## begin Page extract
Now going under the primitive baptist assumption, if churches were truly this independent of each other, then how could the group collectively write its own history, when the congregations themselves were never collective but rather independent in respect to authorities of this world? The only way that history would be passed was from generation to generation, and this is what I believe the primitive baptists claim to this day.

Hierarchies on the other hand write their own history in a different fashion as history is dictated by authority to all of its member churches. It doesn't mean that it is wrong, it just means that the fashion is different, and so if the primitive baptist church is correct, then you would definitely see the hierarchy supporting itself with its history.



Contra_Mundum said:


> Human beings, who have a natural need to know where they came from and to pass heritage along to children, would not perpetuate their history to their children?
> 
> When even in the fires of Roman Empire persecution, the church maintained itself, kept its identity, and emerged intact--in possession of its own history?
> 
> ...



I am pretty sure that the primitive baptists take the stance that it is absolutely necessary for a church to exist in this day age that claims apostolic succession because otherwise the gates of hell prevailed against the church. They then claim that the true church can't have its roots in Romanism because then the gates of hell prevailed against the church. So they see it as absolutely necessary that churches or assemblies of believers existed alongside Rome during its reign of power and tyranny, and they of course believe that they claim apostolic succession, but I think that they recognize the reformed churches as true churches also.

So you are correct when you say that apostolic succession is based on faith. It is based on faith in the scriptures.

Now I am not sure whether I agree with the primitive baptists or not on this succession, but a friend of mine encouraged me to read the book, and I am finding it to be quite interesting.

I was just wondering if any reformed person had read it, so I could know what to expect.


----------



## Contra_Mundum (Jun 16, 2009)

OK, brother. Enjoy your reading. A person may not be a "landmarkist" and yet agree with just about everything else in their position except their being "the one true church". The position ends up being practically indistinguishable.

I would also commend to you Renihan's work (a staunch Baptist, and a keen historian),

probably anything on the subject by Michael Haykin (another A-plus Baptist historian),

and James McGoldrick's (not a Baptist) book, "Baptist Successionism," a review of which is found on this page (2nd review, scroll down) Founders Ministries | Book Reviews & Notices

As for the contrary view, Thomas Witherow's "The Apostolic Church, Which Is It?" http://books.google.com/books?id=yPgCAAAAQAAJ gives a succinct defense of a Presbyterian view, vs Prelacy or Independency.


----------



## Marrow Man (Jun 16, 2009)
## end Page extract
## begin Extracted material
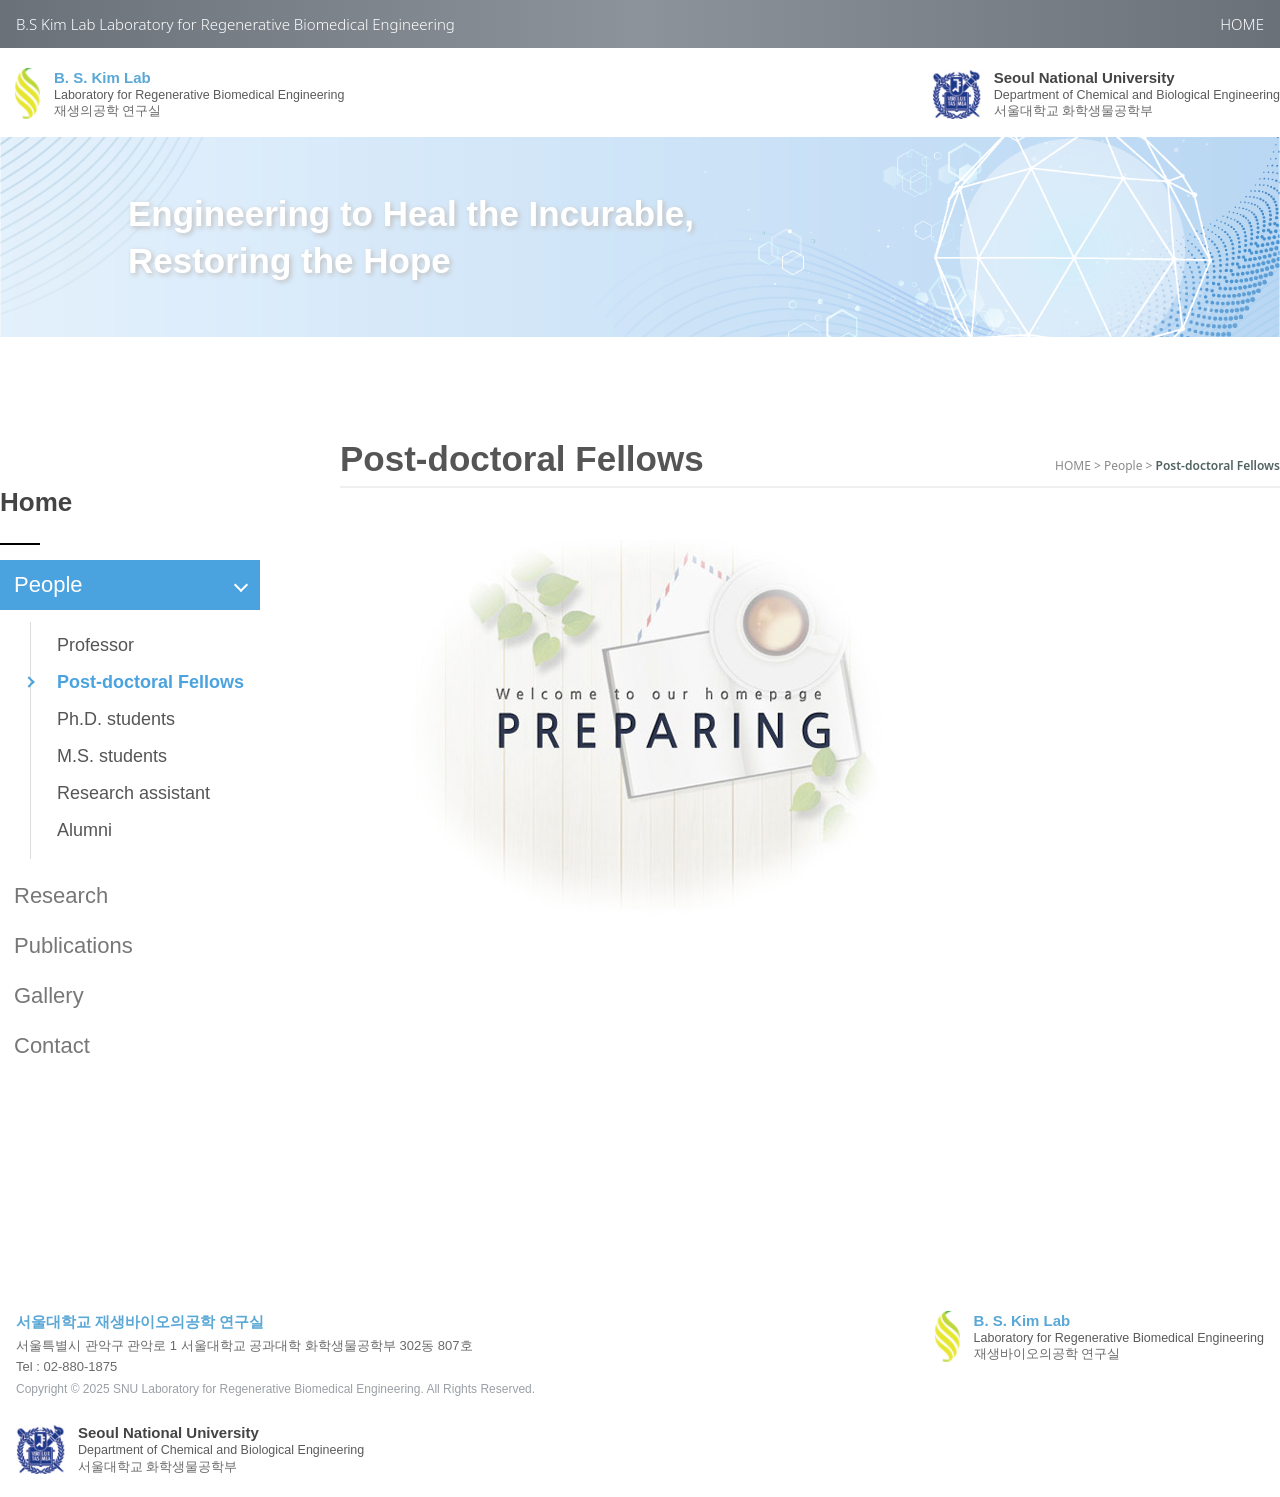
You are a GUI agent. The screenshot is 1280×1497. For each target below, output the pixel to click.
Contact (52, 1045)
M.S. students (112, 756)
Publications (73, 945)
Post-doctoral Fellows (150, 682)
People (131, 584)
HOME (1242, 24)
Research (61, 895)
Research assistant (133, 793)
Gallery (49, 995)
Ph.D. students (116, 719)
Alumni (84, 830)
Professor (95, 645)
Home (36, 502)
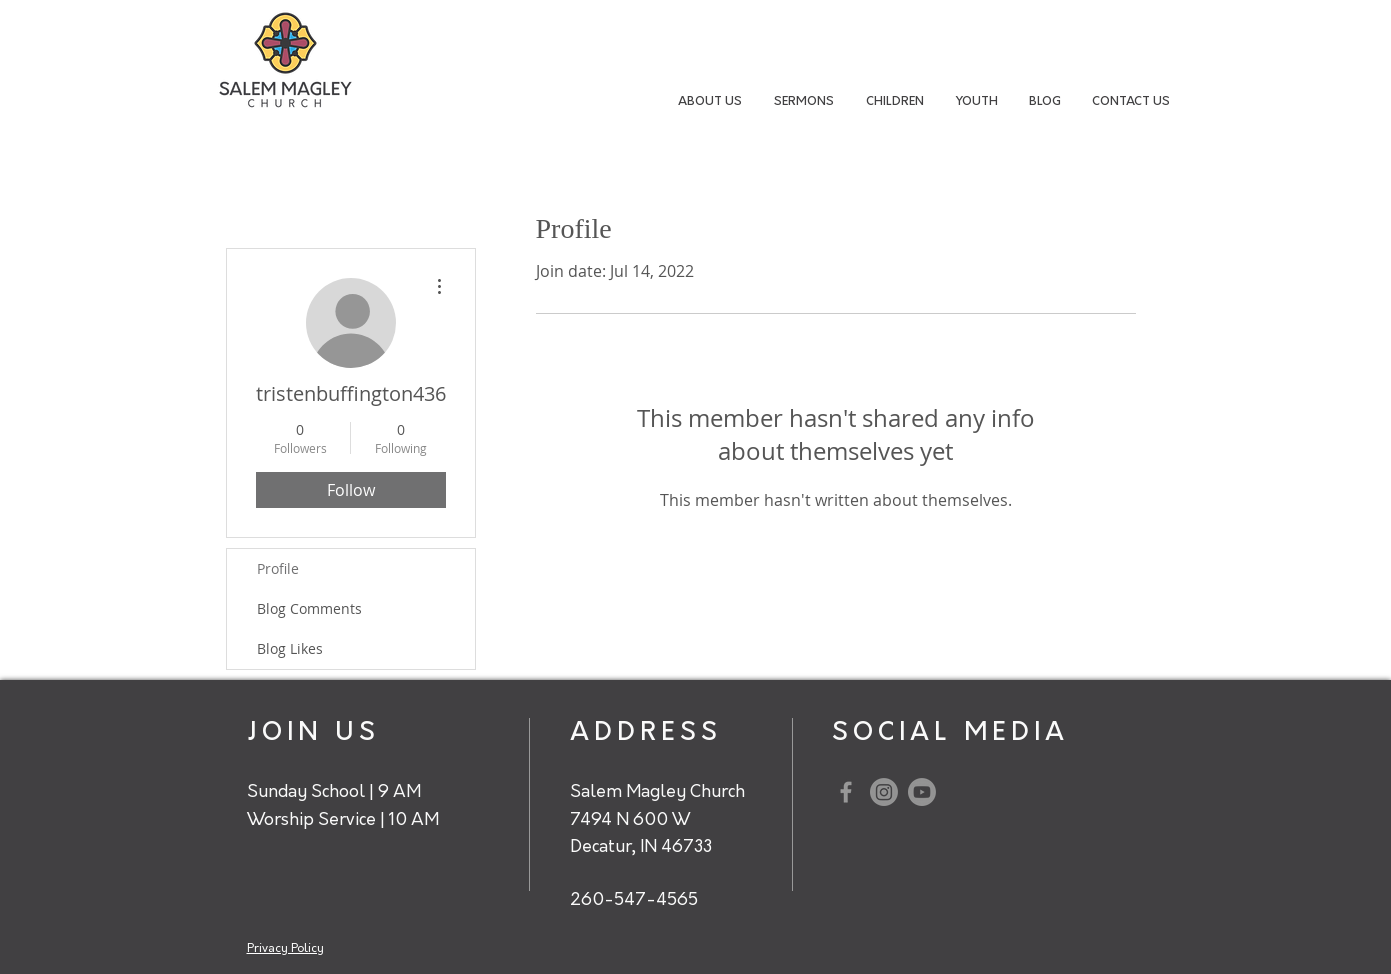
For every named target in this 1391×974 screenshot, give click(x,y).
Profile (278, 568)
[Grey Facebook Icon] (846, 792)
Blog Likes (290, 648)
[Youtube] (922, 792)
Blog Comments (309, 608)
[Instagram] (884, 792)
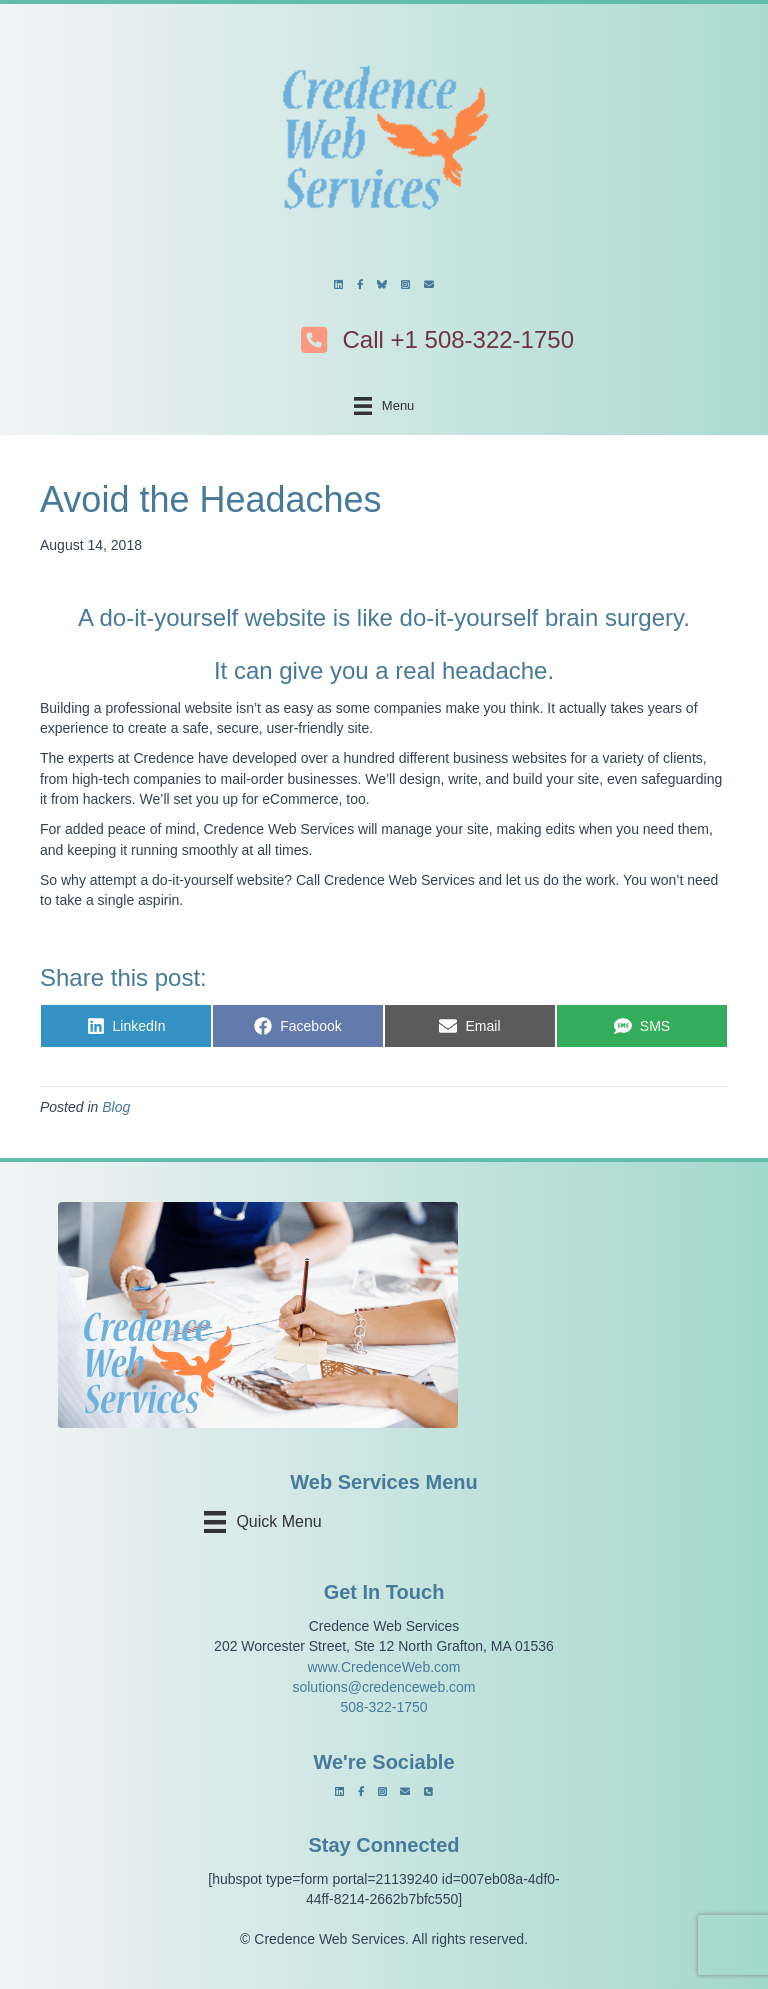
## end Extracted material
## Tasks and exercises
[a] Answer these questions from the forum thread on Baptist successionism:
(i) In the first post, how would history be passed along among independent congregations?
(ii) Which book by James McGoldrick does Contra_Mundum recommend?
(iii) What does Thomas Witherow's "The Apostolic Church, Which Is It?" defend, according to Contra_Mundum?
[b] Carry the forum thread on Baptist successionism forward from the point where it stops.
The listing comes from a separate source.

## Task-by-task results
[a]
(i) It would be passed from generation to generation.
(ii) "Baptist Successionism."
(iii) A Presbyterian view, as opposed to Prelacy or Independency.

[b]
McGoldrick was originally a Baptist and even held to a form of "Baptist Successionism" at one time, but rejected the belief after careful historical examination. The book is very good, but also fairly expensive.


----------



## PuritanCovenanter (Jun 16, 2009)

If I remember correctly Primitive Baptist are very Hyper Calvinists. I have met some in my past and was not at all immused by them nor their understanding of scripture concerning evangelism or the body of Christ.

Tom Nettles also has some good books on the History of Baptists.


----------



## Kevin (Jun 16, 2009)

Gator, since you asked... The book is (nearly) worthless as a history of the church.

The lumping together of a ragbag assortment of heretics, and calling them "baptist" is not how church history is done.

This is Landmarkism of the worst sort.


----------



## Gator_Baptist (Jun 17, 2009)

Contra_Mundum said:


> OK, brother. Enjoy your reading. A person may not be a "landmarkist" and yet agree with just about everything else in their position except their being "the one true church". The position ends up being practically indistinguishable.
> 
> I would also commend to you Renihan's work (a staunch Baptist, and a keen historian),
> 
> ...



Thank you very much. I'll check those out. Can they be found online or would you have to buy them?


----------



## Marrow Man (Jun 17, 2009)

Kevin said:


> The lumping together of a ragbag assortment of heretics, and calling them "baptist" is not how church history is done.



This is essentially what McGoldrick documents and concludes. The approach seems to be "see, this movement rejected infant baptism; they must have been Baptist!" Well, they also rejected the authority of Scripture and denied the deity of Christ, so I'm not sure we should be going there...


----------



## Gator_Baptist (Jun 17, 2009)

PuritanCovenanter said:


> If I remember correctly Primitive Baptist are very Hyper Calvinists. I have met some in my past and was not at all immused by them nor their understanding of scripture concerning evangelism or the body of Christ.
> 
> Tom Nettles also has some good books on the History of Baptists.



I believe they are. My friend takes the phrase "justified by the blood" from Romans 5, and says that faith in the gospel is not the means of grace but rather the blood of Jesus. I highly disagree with him, though.


----------



## MrMerlin777 (Jun 17, 2009)

PuritanCovenanter said:


> If I remember correctly Primitive Baptist are very Hyper Calvinists. I have met some in my past and was not at all immused by them nor their understanding of scripture concerning evangelism or the body of Christ.
> 
> Tom Nettles also has some good books on the History of Baptists.



Some are and some aren't. Some of the Primitive Churches in the hills around where I'm from are very Hardshell. Others are very evangelical. Since each church is basically autonomous it's hard to tell just what the doctrines of a particular church are. Primitive Baptists all hold to basicly similar core doctrines but beyond that it can become a mess.


----------



## galactic reformer (Jun 17, 2009)

IF, if the first, second and third century had baptists, where were they for the early councils? 

Let's think about this, historically. There were more than a dozen people...Apostles, disciples, etc., that "went out" into all the world. By 150AD we are fairly certain the seeds of Christianity had been spread as far away as Iran, India, ALL parts of Europe, Russia, much of Africa...even completely enveloping the Mediterranean. Yes, somehow, the only two histories we have are the "baptist persecuted" and the "romish persecutors"? Hardly.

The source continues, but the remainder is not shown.